● Information supplied:
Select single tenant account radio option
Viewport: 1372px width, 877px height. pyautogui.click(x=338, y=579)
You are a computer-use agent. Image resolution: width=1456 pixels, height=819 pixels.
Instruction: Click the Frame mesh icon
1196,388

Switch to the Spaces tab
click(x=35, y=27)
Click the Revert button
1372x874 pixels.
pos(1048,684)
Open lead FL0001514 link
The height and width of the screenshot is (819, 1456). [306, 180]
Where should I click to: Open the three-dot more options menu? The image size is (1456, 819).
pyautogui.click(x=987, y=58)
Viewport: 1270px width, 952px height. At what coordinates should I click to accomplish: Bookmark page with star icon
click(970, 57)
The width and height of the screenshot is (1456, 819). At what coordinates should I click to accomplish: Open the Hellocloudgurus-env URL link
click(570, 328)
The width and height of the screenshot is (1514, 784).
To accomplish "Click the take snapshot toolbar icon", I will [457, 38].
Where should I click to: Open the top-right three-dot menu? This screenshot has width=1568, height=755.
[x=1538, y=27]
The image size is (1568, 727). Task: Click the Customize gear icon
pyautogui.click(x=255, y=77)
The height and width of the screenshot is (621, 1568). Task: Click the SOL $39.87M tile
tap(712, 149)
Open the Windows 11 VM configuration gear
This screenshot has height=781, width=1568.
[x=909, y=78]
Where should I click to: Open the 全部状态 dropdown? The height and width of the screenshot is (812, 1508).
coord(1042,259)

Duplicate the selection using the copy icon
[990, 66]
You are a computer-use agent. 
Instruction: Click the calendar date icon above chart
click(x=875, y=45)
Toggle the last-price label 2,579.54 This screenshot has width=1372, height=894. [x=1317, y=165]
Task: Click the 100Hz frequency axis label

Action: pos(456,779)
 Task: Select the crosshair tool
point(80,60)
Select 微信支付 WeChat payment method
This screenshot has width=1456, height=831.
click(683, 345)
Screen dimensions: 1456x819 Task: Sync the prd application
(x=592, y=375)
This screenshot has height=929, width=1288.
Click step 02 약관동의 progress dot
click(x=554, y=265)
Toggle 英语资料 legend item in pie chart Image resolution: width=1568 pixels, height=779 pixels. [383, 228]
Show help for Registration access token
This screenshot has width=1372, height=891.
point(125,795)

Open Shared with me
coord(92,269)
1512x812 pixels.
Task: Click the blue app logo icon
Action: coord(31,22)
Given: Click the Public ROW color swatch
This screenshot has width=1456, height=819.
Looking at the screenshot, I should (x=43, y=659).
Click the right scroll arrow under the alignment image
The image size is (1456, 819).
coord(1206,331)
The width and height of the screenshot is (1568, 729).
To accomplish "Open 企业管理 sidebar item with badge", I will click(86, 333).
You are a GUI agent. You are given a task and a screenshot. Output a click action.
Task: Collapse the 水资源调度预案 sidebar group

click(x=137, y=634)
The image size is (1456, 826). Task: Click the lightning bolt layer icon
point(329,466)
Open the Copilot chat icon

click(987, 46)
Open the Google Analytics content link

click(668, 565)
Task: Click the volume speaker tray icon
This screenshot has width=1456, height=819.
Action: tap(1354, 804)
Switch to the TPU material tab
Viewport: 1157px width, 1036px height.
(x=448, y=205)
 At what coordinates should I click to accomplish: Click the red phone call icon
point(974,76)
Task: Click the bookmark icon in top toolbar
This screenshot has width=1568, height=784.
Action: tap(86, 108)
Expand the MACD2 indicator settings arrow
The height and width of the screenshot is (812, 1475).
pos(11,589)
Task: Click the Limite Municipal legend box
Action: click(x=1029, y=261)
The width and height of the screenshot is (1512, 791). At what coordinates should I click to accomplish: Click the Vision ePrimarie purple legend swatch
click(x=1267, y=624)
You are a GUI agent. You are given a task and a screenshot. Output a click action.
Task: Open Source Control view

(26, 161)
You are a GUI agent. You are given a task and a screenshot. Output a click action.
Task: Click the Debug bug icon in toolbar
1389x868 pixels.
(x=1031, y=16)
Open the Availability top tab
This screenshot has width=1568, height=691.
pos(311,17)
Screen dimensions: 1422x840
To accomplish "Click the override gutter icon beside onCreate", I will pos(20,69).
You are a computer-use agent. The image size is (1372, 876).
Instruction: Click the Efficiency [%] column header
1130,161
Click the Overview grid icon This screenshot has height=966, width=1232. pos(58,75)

● Brief: Of all the entries above, retype exactly the lines from the line with "Where should I click to: Open the 全部状态" to the line with "Show help for Registration access token", both included, and no others.

● Reply to the exercise:
Where should I click to: Open the 全部状态 dropdown? The height and width of the screenshot is (812, 1508).
coord(1042,259)

Duplicate the selection using the copy icon
[990, 66]
You are a computer-use agent. 
Instruction: Click the calendar date icon above chart
click(x=875, y=45)
Toggle the last-price label 2,579.54 This screenshot has width=1372, height=894. [x=1317, y=165]
Task: Click the 100Hz frequency axis label

Action: pos(456,779)
 Task: Select the crosshair tool
point(80,60)
Select 微信支付 WeChat payment method
This screenshot has width=1456, height=831.
click(683, 345)
Screen dimensions: 1456x819 Task: Sync the prd application
(x=592, y=375)
This screenshot has height=929, width=1288.
Click step 02 약관동의 progress dot
click(x=554, y=265)
Toggle 英语资料 legend item in pie chart Image resolution: width=1568 pixels, height=779 pixels. [383, 228]
Show help for Registration access token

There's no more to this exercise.